- Opening Delimiter -

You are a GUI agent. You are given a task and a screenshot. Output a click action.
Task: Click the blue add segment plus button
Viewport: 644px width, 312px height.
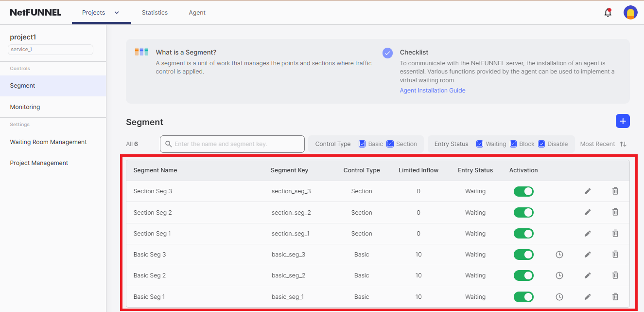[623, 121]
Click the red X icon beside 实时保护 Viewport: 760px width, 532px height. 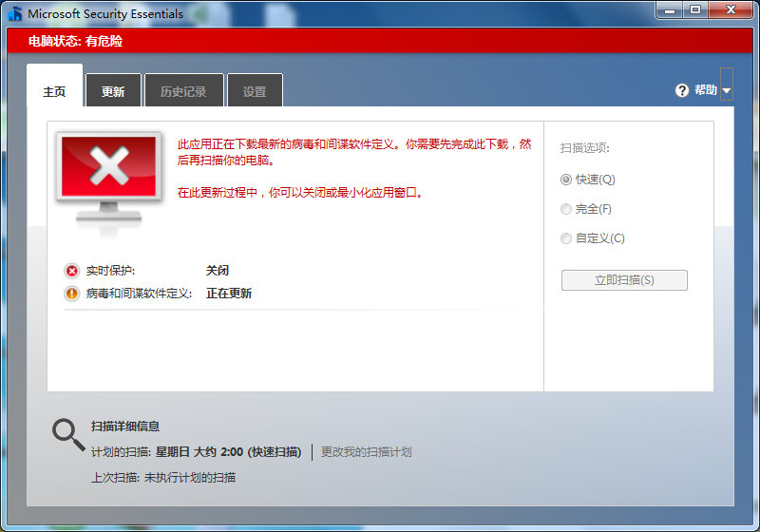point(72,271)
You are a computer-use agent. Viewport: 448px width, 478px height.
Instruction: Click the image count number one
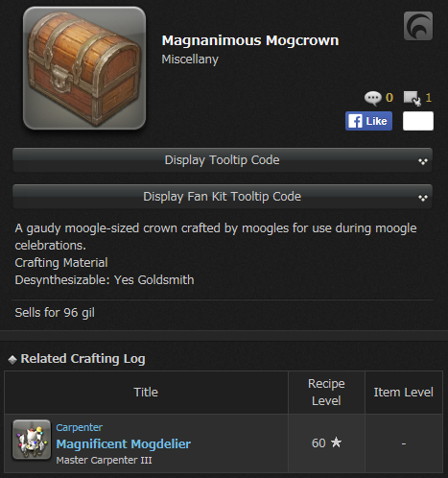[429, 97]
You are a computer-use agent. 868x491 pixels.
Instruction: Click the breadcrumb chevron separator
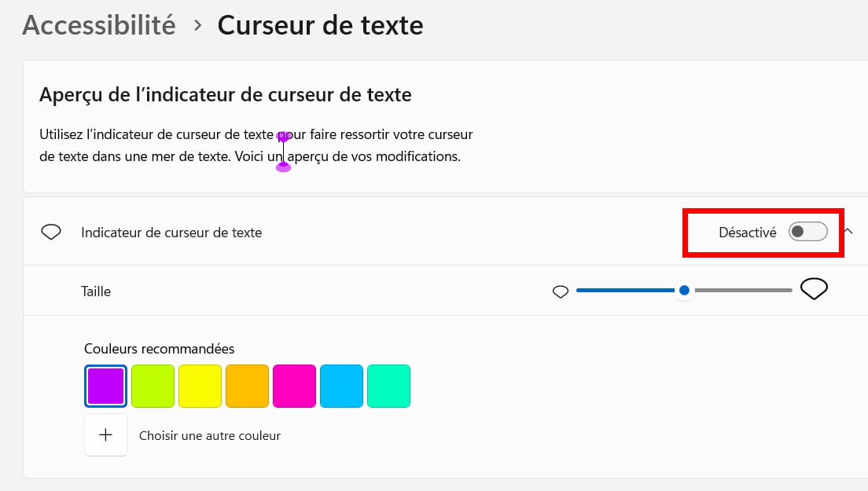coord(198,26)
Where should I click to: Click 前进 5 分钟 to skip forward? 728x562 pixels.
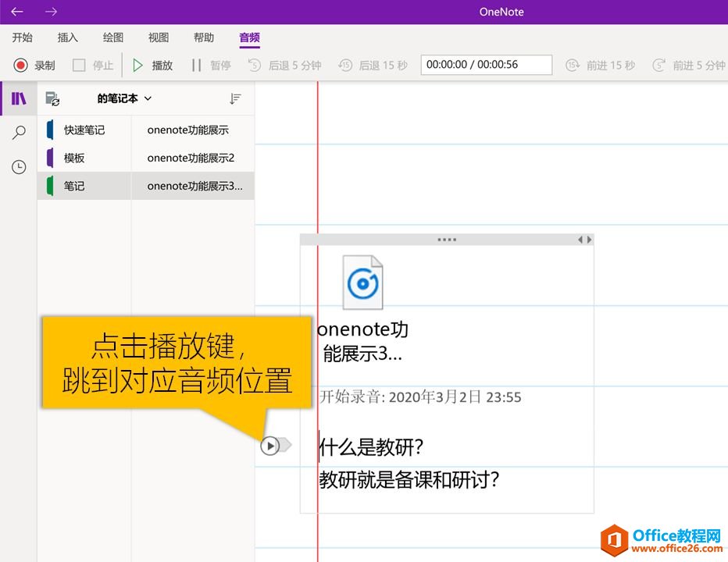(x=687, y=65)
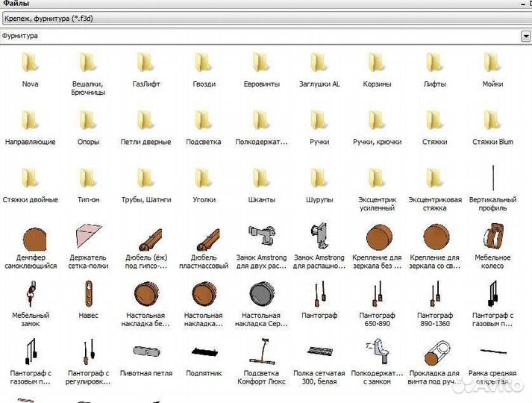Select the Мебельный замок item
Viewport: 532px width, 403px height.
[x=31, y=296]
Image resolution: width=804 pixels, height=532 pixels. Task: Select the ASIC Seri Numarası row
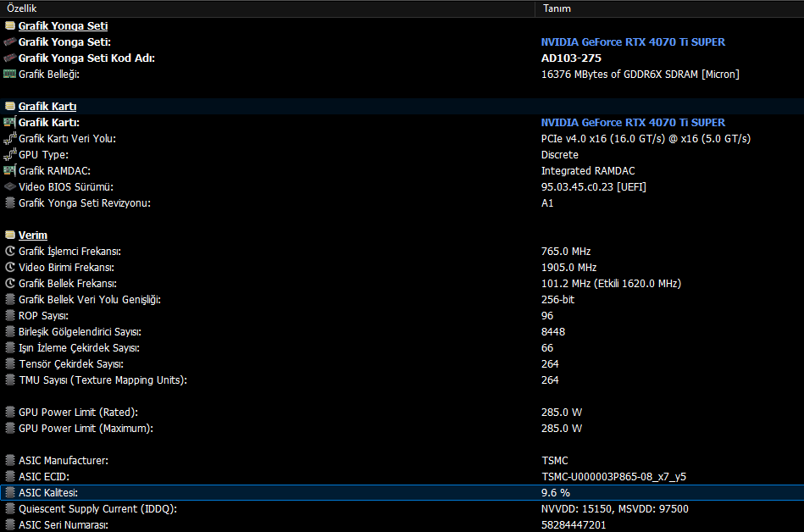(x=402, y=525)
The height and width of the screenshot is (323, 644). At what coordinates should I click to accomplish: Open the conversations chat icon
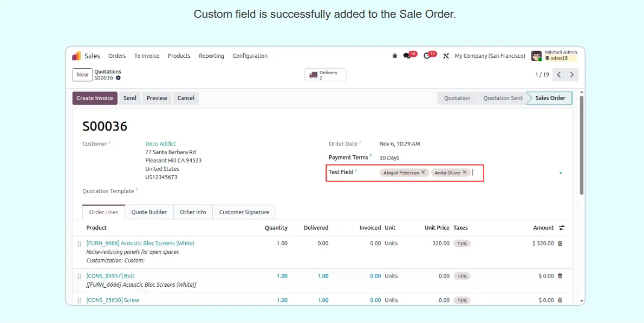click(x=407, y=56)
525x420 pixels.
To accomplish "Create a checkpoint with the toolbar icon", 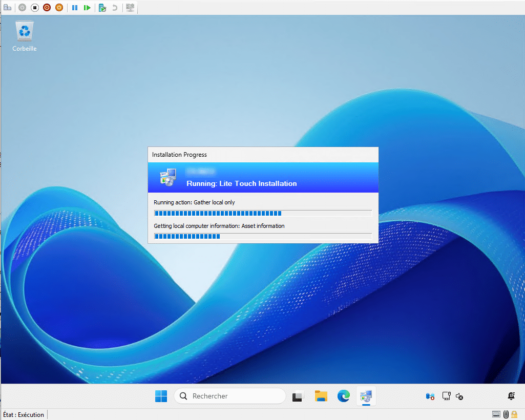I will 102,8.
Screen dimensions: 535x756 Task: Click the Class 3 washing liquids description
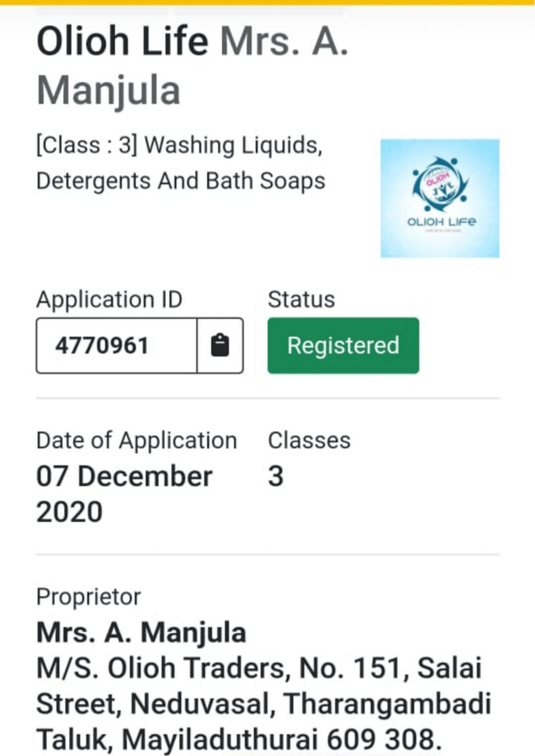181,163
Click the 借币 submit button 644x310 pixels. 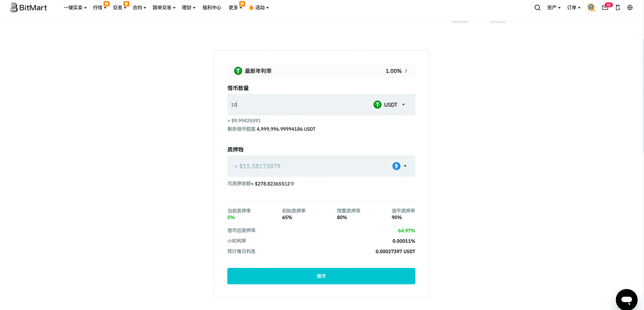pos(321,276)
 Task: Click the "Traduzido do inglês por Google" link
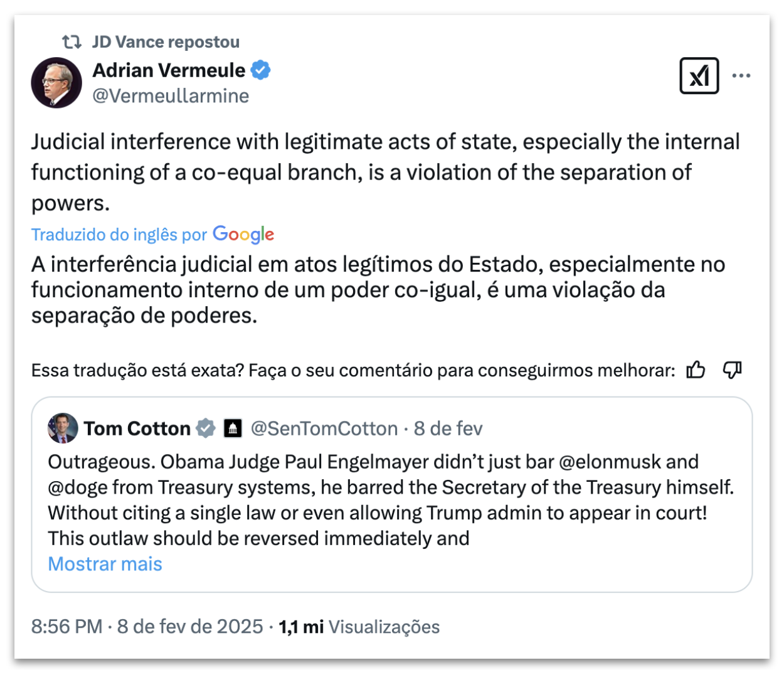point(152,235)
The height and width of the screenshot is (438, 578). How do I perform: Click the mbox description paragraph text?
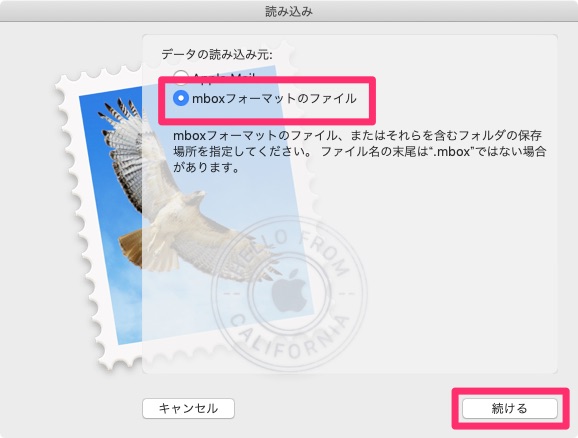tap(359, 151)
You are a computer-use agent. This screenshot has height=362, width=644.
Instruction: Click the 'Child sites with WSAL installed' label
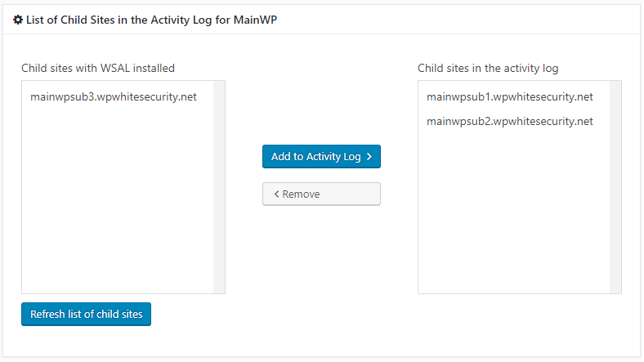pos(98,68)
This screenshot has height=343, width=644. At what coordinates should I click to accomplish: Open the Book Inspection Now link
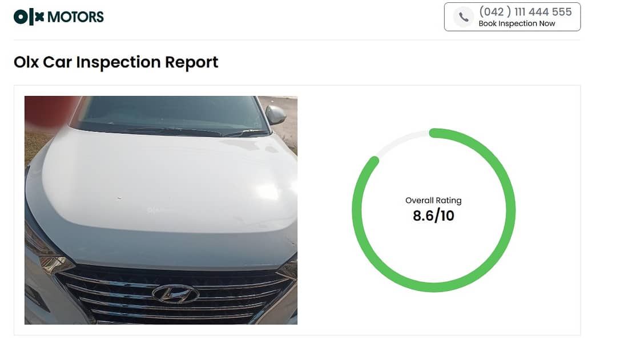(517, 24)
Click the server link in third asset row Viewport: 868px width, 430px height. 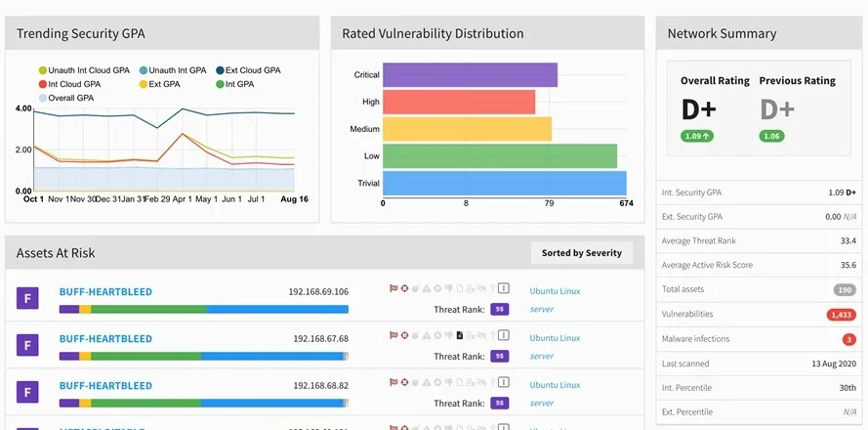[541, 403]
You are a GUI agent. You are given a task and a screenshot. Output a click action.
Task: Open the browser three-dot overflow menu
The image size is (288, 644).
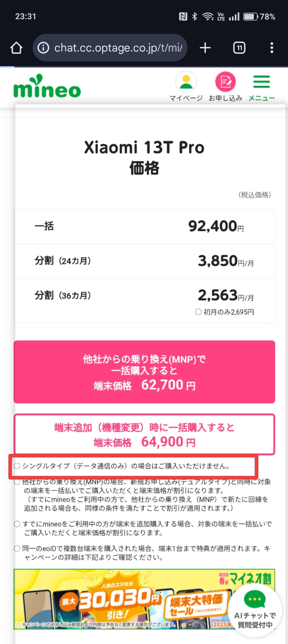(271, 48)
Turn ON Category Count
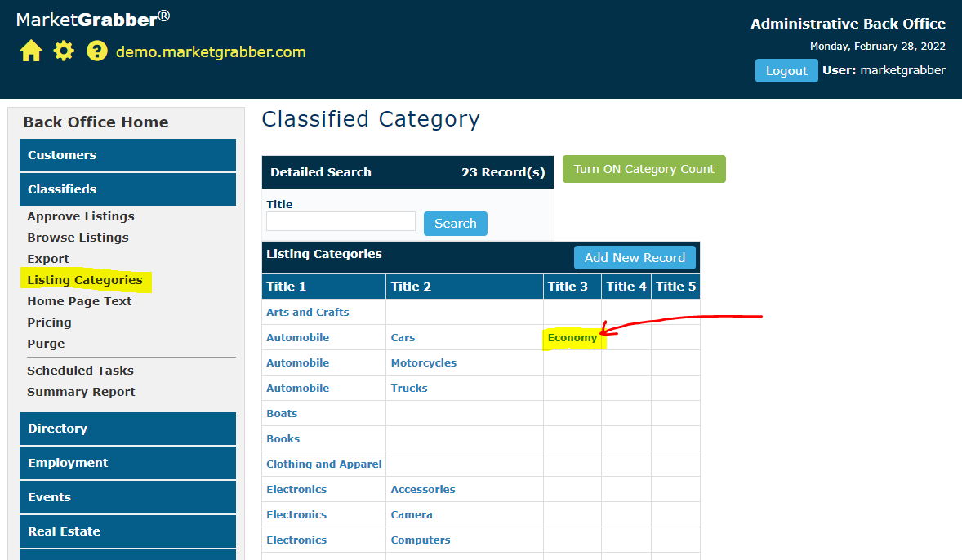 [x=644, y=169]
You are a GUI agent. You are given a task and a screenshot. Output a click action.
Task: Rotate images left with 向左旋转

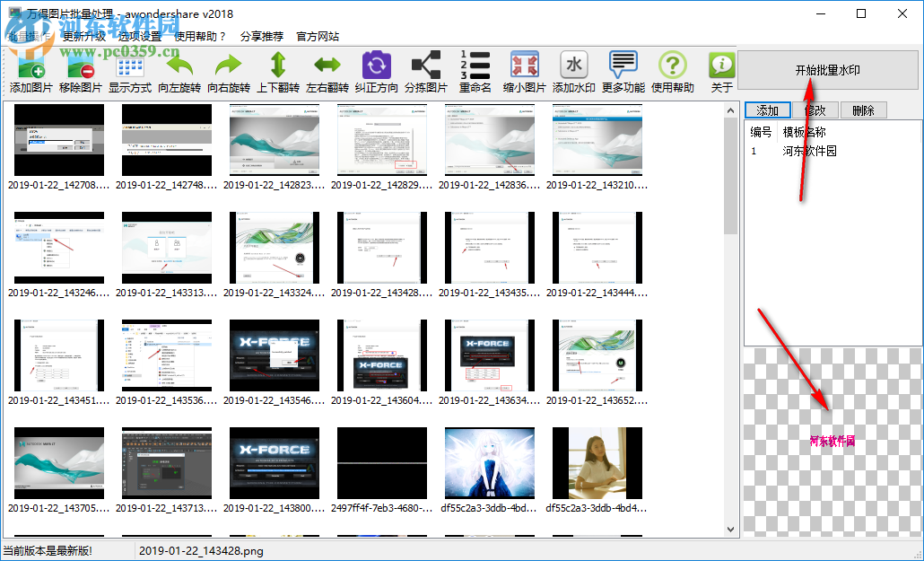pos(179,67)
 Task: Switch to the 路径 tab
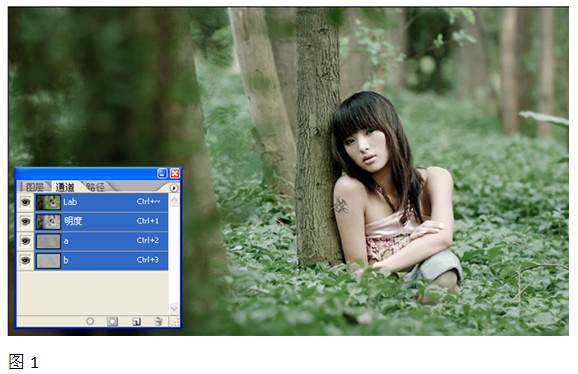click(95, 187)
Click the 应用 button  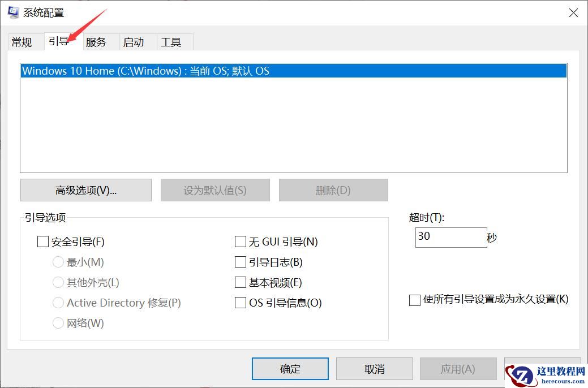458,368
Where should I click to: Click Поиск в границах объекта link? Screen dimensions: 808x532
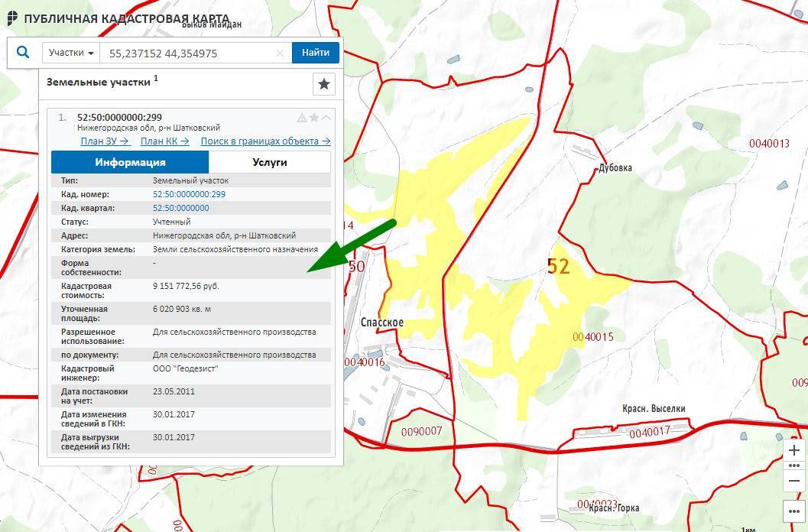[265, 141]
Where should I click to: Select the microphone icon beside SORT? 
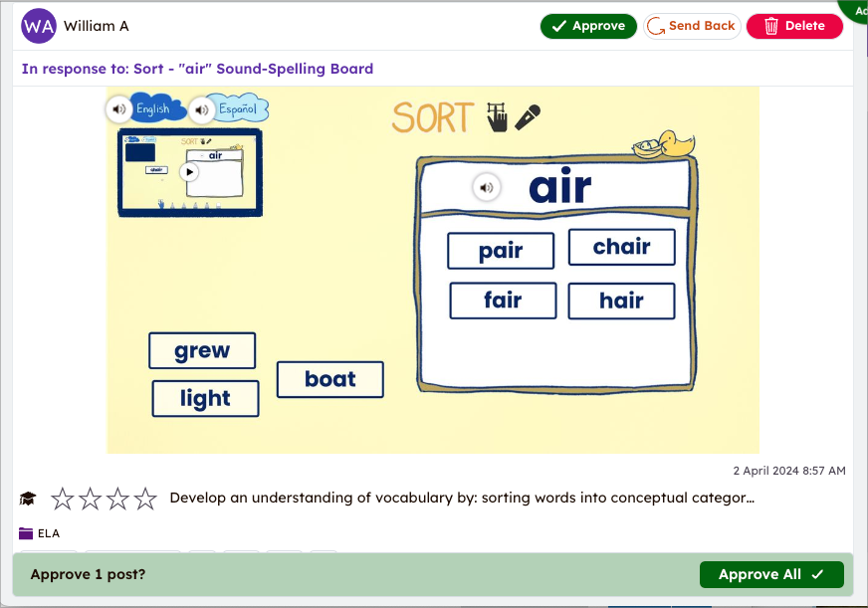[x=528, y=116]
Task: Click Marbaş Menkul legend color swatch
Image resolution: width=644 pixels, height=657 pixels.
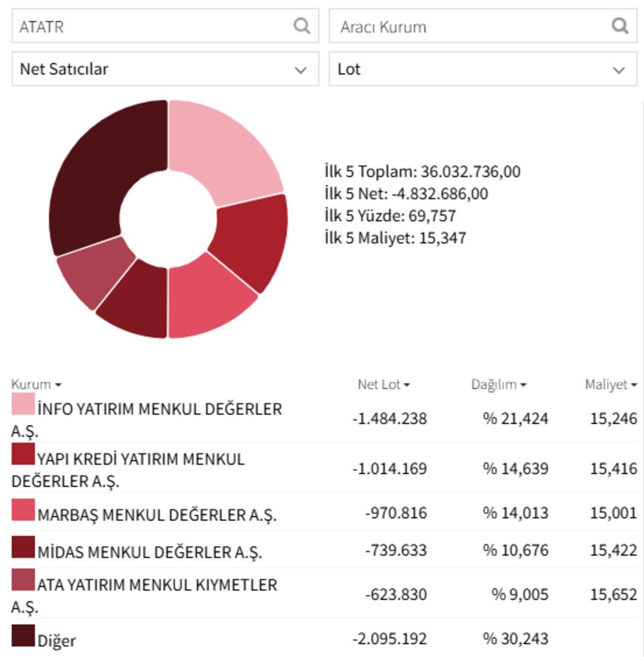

- Closing Delimiter -

● Task item
Looking at the entries above, count the lines that contain the string "computer", then give the number and nothing else.

● Exercise result
3